RECORDED INFORMATION below:

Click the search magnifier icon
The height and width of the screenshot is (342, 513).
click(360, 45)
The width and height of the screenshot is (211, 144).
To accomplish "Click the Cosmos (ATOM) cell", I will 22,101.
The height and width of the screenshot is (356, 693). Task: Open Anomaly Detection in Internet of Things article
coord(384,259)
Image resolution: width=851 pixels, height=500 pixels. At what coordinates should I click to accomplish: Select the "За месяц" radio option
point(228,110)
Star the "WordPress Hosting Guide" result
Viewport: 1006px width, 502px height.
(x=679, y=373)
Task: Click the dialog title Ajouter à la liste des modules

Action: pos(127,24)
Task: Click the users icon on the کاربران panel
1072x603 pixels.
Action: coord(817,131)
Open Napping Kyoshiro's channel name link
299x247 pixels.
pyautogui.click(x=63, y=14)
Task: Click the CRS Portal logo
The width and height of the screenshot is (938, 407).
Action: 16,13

End of RECORDED INFORMATION.
RECORDED INFORMATION below:

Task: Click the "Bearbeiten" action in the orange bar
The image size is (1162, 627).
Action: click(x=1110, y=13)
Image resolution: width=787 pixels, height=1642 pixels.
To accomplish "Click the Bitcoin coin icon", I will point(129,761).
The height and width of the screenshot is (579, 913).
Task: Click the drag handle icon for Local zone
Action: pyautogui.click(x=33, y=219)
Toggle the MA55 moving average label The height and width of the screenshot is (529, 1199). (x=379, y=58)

End of RECORDED INFORMATION.

EXERCISE PROMPT: From the records above, repeat exactly the lines from the one with "Click the search magnifier icon" through the one with "Task: Click the users", both included.

TASK RESPONSE:
Click the search magnifier icon
The height and width of the screenshot is (342, 513).
click(360, 45)
The width and height of the screenshot is (211, 144).
To accomplish "Click the Cosmos (ATOM) cell", I will 22,101.
The height and width of the screenshot is (356, 693). Task: Open Anomaly Detection in Internet of Things article
coord(384,259)
Image resolution: width=851 pixels, height=500 pixels. At what coordinates should I click to accomplish: Select the "За месяц" radio option
point(228,110)
Star the "WordPress Hosting Guide" result
Viewport: 1006px width, 502px height.
(x=679, y=373)
Task: Click the dialog title Ajouter à la liste des modules

Action: pos(127,24)
Task: Click the users icon on the کاربران panel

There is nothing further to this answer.